SLEMAN -- PSS Sleman yang berstatus sebagai tim promosi di arena Super League 2026/27, terus mempersiapkan diri. Peningkatan berarti terus ditunjukkan sejumlah pemain yang menjalani proses recovery intensif bersama tim medis tim berjuluk Super Elang Jawa.
Mereka dinilai mengalami perkembangan positif dengan mengikuti latihan bersama tim serta terlibat penuh di sesi game pada latihan di hari sebelumnya.
“Ya, tim menunjukkan perkembangan yang bagus. Memang ada beberapa pemain yang sempat mengalami cedera, tetapi saat ini hampir semua pemain sudah bisa kembali turun ke lapangan. Itu menjadi hal yang positif. Saya senang melihat perkembangan tersebut,” ungkap Pelatih Kepala PSS Sleman, Pieter Huistra.

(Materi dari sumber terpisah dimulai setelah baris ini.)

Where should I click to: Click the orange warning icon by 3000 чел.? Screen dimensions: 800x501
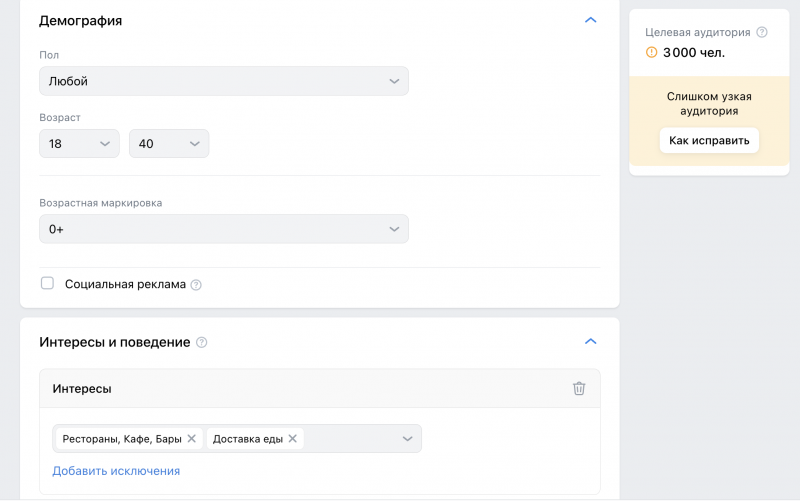(652, 52)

Sementara Manajer Tim PSS Sleman, Agus Purwoko, turut menyampaikan kabar positif mengenai perkembangan kondisi para pemain yang tengah menjalani proses pemulihan.
“Sejumlah pemain yang sebelumnya mengalami cedera menunjukkan perkembangan positif dalam proses pemulihannya. Stefan Ashkovski telah mulai kembali bergabung bersama tim, demikian pula Melvyn Lorenzen,” ucap Agus Purwoko.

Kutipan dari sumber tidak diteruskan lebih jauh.